Yep, it's a pie server! I felt the edges--sharp and rough.  This'll work, I thought.  It does! Craziness. 
 I could easily off someone with this thing....shhhhh! I didn't say that!
These are a few "modern" rickshaws, that can be seen everywhere, carrying everything and everyone that might fit into or on them.  You'll notice that some are pedalled manually.  Most are motorised. They all have 3 wheels.  A silver one carries people (I took this photo in the parking lot). 
This one has plants and flowers for sale. The lady in the back buys some.
Here's a bright teal-colored tiny version of a truck/wagon.  The driver's napping.
And the streets are swept up by the kind you see in this photo. I was waiting for my bus.  
So cool!  I love 'em!  One of these days, I'll get up the nerve to ride in one 
(when I'm sure I have cash and time to get lost, maybe)
Let's end with some photos of traditional architecture tucked in here and there in a mostly modern city.  I'm delighted whenever I see little touches like this.  I don't want to be anywhere in any city.
China is where I am and what I want to see!  


  1. Wow!
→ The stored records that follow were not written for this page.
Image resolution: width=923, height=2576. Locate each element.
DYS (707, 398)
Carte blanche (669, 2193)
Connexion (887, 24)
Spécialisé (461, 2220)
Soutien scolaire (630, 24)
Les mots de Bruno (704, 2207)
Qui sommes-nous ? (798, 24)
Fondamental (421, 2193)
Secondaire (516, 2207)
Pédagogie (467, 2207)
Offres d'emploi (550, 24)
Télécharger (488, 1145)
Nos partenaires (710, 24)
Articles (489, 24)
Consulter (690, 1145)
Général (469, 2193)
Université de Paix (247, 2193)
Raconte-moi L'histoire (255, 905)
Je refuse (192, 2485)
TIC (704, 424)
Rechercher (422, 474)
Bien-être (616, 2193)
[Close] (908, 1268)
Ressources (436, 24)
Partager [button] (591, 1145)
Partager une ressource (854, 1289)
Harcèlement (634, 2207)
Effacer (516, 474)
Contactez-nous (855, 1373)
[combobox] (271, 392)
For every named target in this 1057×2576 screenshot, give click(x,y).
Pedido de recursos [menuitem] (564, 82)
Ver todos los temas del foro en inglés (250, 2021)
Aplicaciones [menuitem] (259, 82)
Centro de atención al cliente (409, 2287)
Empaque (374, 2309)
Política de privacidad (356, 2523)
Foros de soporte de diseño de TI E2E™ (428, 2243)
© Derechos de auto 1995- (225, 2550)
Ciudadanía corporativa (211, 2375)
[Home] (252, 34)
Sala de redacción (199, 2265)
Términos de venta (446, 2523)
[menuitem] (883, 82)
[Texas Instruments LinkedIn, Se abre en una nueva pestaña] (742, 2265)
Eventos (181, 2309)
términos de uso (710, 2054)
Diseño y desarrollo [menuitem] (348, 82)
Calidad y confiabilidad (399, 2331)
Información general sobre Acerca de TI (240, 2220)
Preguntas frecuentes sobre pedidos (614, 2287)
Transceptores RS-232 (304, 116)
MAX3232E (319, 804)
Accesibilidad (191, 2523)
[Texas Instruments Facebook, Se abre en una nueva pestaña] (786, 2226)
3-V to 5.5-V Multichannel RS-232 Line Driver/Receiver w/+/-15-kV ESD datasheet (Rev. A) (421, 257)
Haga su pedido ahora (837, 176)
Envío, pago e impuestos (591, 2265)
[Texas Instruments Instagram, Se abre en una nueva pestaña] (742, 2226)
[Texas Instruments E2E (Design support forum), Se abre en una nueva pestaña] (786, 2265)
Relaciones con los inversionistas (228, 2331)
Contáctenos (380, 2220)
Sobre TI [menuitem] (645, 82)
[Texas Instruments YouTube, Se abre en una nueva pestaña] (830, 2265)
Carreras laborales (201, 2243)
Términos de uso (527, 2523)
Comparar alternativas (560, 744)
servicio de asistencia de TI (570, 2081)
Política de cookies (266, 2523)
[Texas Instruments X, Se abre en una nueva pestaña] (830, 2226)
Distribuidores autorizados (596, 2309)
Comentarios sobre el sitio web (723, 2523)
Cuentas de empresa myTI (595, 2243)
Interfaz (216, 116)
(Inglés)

Thanks for the update. It sounds fascinating. Sorry you started off sick. I've settled into Korea. The kids have been a real shock but I'm finding my footing. Take care! Big plus, I can swim at the air force base 15 minutes away! Take care!

    1. I'm so glad! The kids are a "real shock?" I know some of them are a handful...are you using games? That helps a lot bc they've already been in school all day before they get to you. So glad you found the place to swim! Have you joined any FB groups, like Jinju International or Friends in Samcheonpo? These are nearby cities (a quick bus ride away). Join the groups!

  2. So picturesque and descriptive--even more exciting than "National Geographic" (and I love NG). Sorry to hear about the food and water, but sounds like you're creating workarounds to stay healthy. What a marvelous adventure!

  3. I love reading about your adventures! Glad you're enjoying yourself in spite of the food and nasty water... The water was... well... unpalatable in Germany also. I guess that's probably why most of the people there drink so much beer ;)
    Since that didn't work for me, I just didn't drink much while I was there, that wasn't cooked INTO the food.
    I was enchanted with the atmosphere there though. The aged everything; castles everywhere... Seemed kinda like a fairy tale sometimes.
    And the food was.. usually... amazing! Although they allowed dogs in the guesthouses, and some of them were eye level with your food... A little strange trying to eat your dinner with a huge dog sitting there waiting to lick your plate!
    But all in all, it was a delightful year!
    I hope you have a wonderful adventure and take lots more pictures to share :)

  4. This is a great experience for all of us! Thanks for sharing from your perspective. What exactly are you trying to access online that is restricted in China? I hear about their limiting access all the time, but I don't know what kind of information they are restricting.